Outros estudos psicológicos apontam no sentido de que a camuflagem idoafetiva, emocional e comportamental, observados nas atitudes desses dissimulados estão subordinados à graves conflitos emocionais, conferindo-lhes um caráter frágil, fraco e de difíceis adaptação psicossocial quanto ás suas realidades, interiores e exteriores. Essas camuflagens funcionariam como uma espécie de defesa, de máscara que os ajudam a se esquivarem de seus problemas emocionais, sociais e psicológicos e a suportarem melhor tais conflitos.

Blaise Pascal, francês, matemático, físico, inventor, filósofo e teólogo católico nos idos de 1662 dissera que “ o ser humano nada mais é do disfarce, mentira e hipocrisia nós engamos os outros e a nós mesmo e em sendo assim, a verdade é que, a mentira é quem sustenta a vida social, porque a verdade é insuportável”. Essa constatação filosófica do Pascal toma corpo se imaginarmos o que seria do mundo se todos nós falássemos as verdades. O mundo se tornaria insuportável e certamente seria bastante diferente desse que conhecemos, pois nós mentimos muito a toda hora tanto para os outros quanto para nós mesmos.

Por isso no mundo de hoje o que hão falta são hipócritas, que estão mentindo em tua cara e você mente também fingindo acreditar nessas mentiras. O mundo está dissimulado, aparente, camuflado e cheios de hipocrisias. Na política e muitas outras profissões humanas, se destacam. Muitos desses, disfarçados de bons cidadãos dão calote em cima de calote, enganando a si mesmo e aos outros, sistematicamente, em um faz de conta infindável.

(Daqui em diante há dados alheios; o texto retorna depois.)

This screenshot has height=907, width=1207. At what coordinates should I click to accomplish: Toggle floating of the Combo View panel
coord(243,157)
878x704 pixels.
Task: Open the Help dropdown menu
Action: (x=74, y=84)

Enfim, os estudos do ponto de vista psiquiátrico, psicodinâmico, ou mesmo transcultural são pouco expressivos e inabrangentes, sobre a hipocrisia, deixando-nos a desejar sobre mais elementos ou informações quanto ao perfil psicodinâmico e comportamental dessas personalidades. É preciso, portanto, que haja mais estudos e pesquisas consistentes, inclusive antropológico e sociológico sobre a hipocrisia.